Leshumbai \"Shuma\" Stokes, oldest son of Crosley Green, comforts his father as he became emothonal while speaking at the Sept. 26 press conference at the Holiday Inn in Titusville, regarding the recent U.S. Court of Appeals for the 11th Circuit denying his request for a rehearing.  

Then he paused and and allowed for a rare moment of public grief.

"Yes, I hurt. My hurt is something that comes through my loved ones," he said, taking a moment to wipe away tears and regain his composure. "Yes, I will be hurting if I have to go back. It's hard to carry on sometimes like this."

Then the smile came back to his face and hope to his eyes.

"I feel so at peace," he said. "I hold no anger, no grudges to those who put me away the way they did. I have no hared for anyone. Right now I feel blessed that I've got a family and friends, supporters. But the worst that can happen is to take me away from my family again. That's a feeling no one can bear."

Despite being offered a 10-year prison sentence for Flynn's murder during his 1990 trial and the fact that he has been eligible for parole for several years, Green refuses to admit to a crime he says he had no part of.

"I begged him to take the 10 years," Green's sister, Shirley White, said. "Ten years versus the 32 it's been so far. It's a lifetime. He missed out on the experience of seeing his children grow up. But my brother is unique and he is genuine. He wears many hats. They are joy, love and peace."

Crosley Green speaks with John Torres, of FLORIDA TODAY, following the press conference.
Crosley Green speaks with John Torres, of FLORIDA TODAY, following the press conference.  

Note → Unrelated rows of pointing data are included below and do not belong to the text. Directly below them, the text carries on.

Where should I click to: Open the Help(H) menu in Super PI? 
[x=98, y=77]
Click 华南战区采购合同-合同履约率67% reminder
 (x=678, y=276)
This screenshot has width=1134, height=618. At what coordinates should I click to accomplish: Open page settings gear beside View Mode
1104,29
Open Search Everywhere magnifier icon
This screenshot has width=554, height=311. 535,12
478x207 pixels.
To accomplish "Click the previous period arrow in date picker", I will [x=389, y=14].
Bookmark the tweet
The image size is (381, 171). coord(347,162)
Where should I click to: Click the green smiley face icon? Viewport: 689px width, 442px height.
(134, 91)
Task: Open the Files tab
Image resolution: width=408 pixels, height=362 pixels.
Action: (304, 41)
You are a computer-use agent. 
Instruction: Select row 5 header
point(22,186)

Incredibly, Green insisted that he still has faith in the criminal justice system, a system, it seems, that has never had faith in him.

When officers responded to the orange grove and found a dying Flynn, he refused to tell them what happened and he never asked if Hallock had made it to safety. Flynn later died on his way to the hospital.

Prosecutor Chris White did not share notes with Green's defense attorney.  Yeah, that's the same Chris White who was involved in the wrongful convictions of Juan Ramos, Wilton Dedge and William Dillon. The notes indicated that responding officers believed Hallock was responsible for the shooting and that no kidnapping or shootout had taken place.

This was a racial hoax. "The black guy did it."

There was no justice when White failed to disclose the notes. There was no justice when a highly suggestive photo lineup was used. There was no justice when a man was convicted without fingerprint or DNA evidence. Green's sentence was later vacated and he was sentenced to life in prison.

There was no justice when the only bullet casings at the scene belonged to Flynn's gun despite a supposed shootout.

The list of injustices in the case goes on.

And still, Crosley Green smiles, keeps the faith and lives every moment he can with joy in his heart.

"The only that bothers me is to see my family hurting. That's the only thing that gets to me. When they hurt, I hurt. Other than that, I'm good," he said. "I tell them, 'look at me and thrive off of me. I've been through more. Thrive off of me.' If I'm handling this with no problem then that's the way I want them to handle it."

Maybe he's right. Maybe justice will win out. Maybe we need faith like his. Maybe the highest court in the land will correct this terrible injustice.